Did bookstore mega-chain Borders ban a young adult novel because the book implied sex was as good as soda pop?

Borders’ recent decision not to stock the young adult novel “Pop!” has caused some puzzlement in the publishing industry. Though penned by a former “Sex in the City” writer, Aury Wallington, “Pop!”–published by Penguin’s Razorbill imprint–is not so different from many young adult novels: It features hot boys, a teenage girl who is ambivalent about what to do about them, and tons and tons of single-sentence paragraphs. Sex is amply represented in the novel–about a young woman’s quest to lose her virginity–but Wallington’s point, as she told one interviewer, is that “sex is going to have emotional consequences no matter how much you tell yourself that it’s not.” This is YA lit in the sex-ed-with-self-esteem mode invented by Judy Blume in her novel “Forever,” to which “Pop!” has been compared.

Why did Borders nix “Pop!”? The chain won’t say precisely, but there are some clues. For one, customers may special order it from their stores, meaning it was the display that made things dicey. And after giving The Book Standard a boilerplate answer about “making choices every day” about what to stock, the children’s buyer added, “Other factors in this decision include the format of the book, the price, the cover design, and the competitive landscape.” Since the format, price, and competitive landscape don’t distinguish “Pop!” the focus falls to the cover, which shows the title splashed across the front of a soda can.

Call it the Joe Camel Syndrome. Back in the ’90s, cigarette companies were excoriated for using cartoon characters to advertise their product, notably Camel’s hipster with the body of Ken doll and the head of a dromedary; ever since, any image that attracts the notice of children has raised hackles. In Marshall, Missouri, graphic novels with “themes” more innocuous than “Pop!” have nonetheless been banned from the local library because they look like comic books and might draw young readers.

Have young adult novels become too racy? Are young adults too sex-obsessed? Are the lessons of “Pop!” healthy for our teens? Don’t look for the answer here. We can say, however, that if you want to talk about sex in literature, label it like medicine.

TASKS:
(A) In the article on the Borders decision, restate the text from "Why did Borders" up to and including "a soda can.", substituting "the retailer" for "Borders".
(B) According to the article on the Borders decision, what does the cover of "Pop!" show?

PROVIDED MATERIAL:
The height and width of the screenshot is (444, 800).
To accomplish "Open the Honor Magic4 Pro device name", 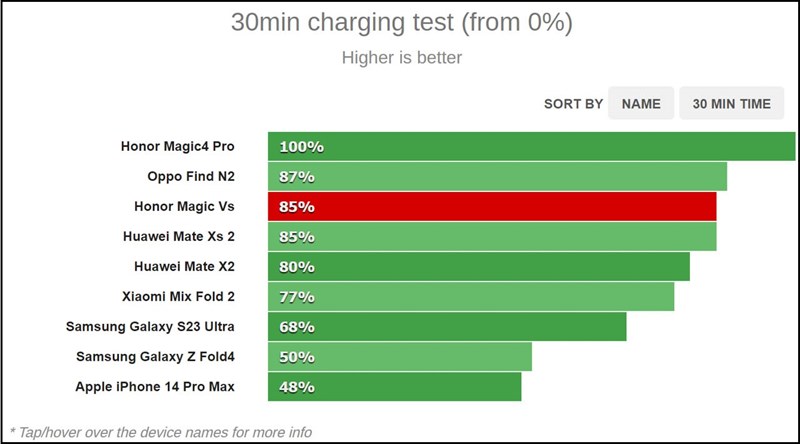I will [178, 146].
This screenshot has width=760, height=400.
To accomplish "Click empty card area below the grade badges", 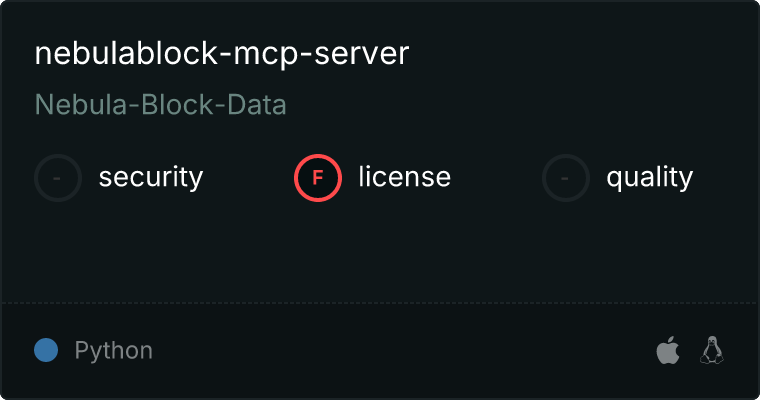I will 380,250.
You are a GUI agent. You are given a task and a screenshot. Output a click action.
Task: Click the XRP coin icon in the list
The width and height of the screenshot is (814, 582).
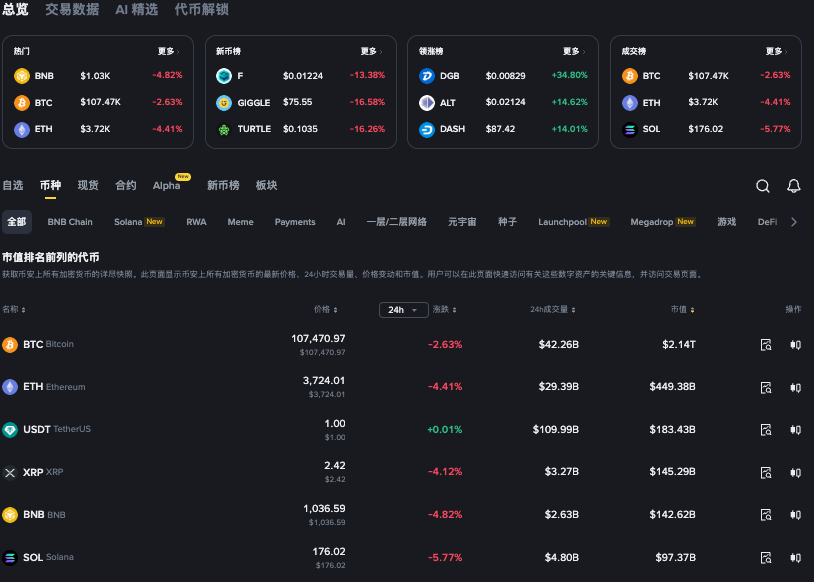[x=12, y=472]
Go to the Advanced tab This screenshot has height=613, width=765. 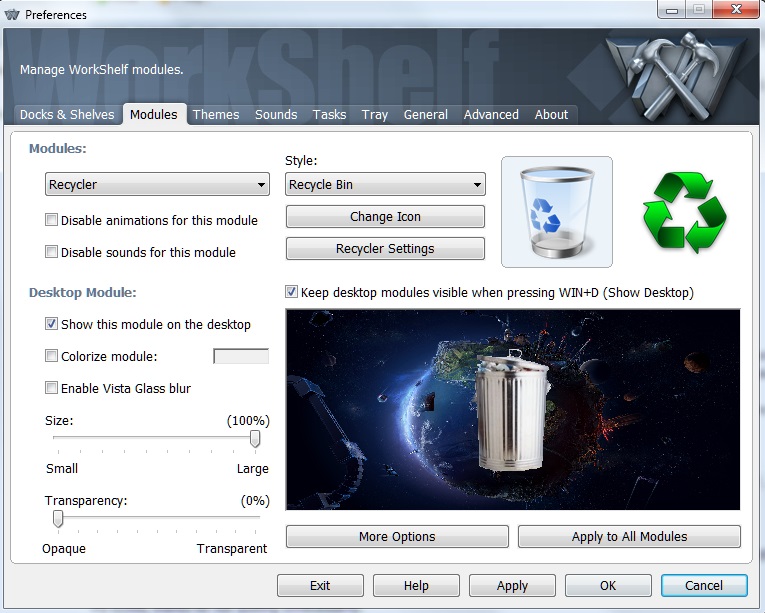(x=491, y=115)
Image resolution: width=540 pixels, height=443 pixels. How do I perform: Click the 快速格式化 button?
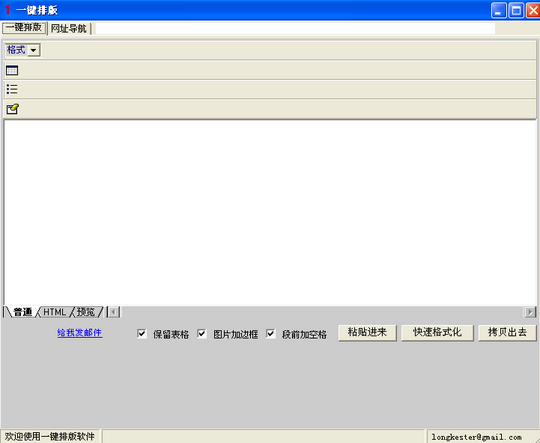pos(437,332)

OUTPUTS IN ORDER:
(A)
Why did the retailer nix “Pop!”? The chain won’t say precisely, but there are some clues. For one, customers may special order it from their stores, meaning it was the display that made things dicey. And after giving The Book Standard a boilerplate answer about “making choices every day” about what to stock, the children’s buyer added, “Other factors in this decision include the format of the book, the price, the cover design, and the competitive landscape.” Since the format, price, and competitive landscape don’t distinguish “Pop!” the focus falls to the cover, which shows the title splashed across the front of a soda can.

(B) The title splashed across the front of a soda can.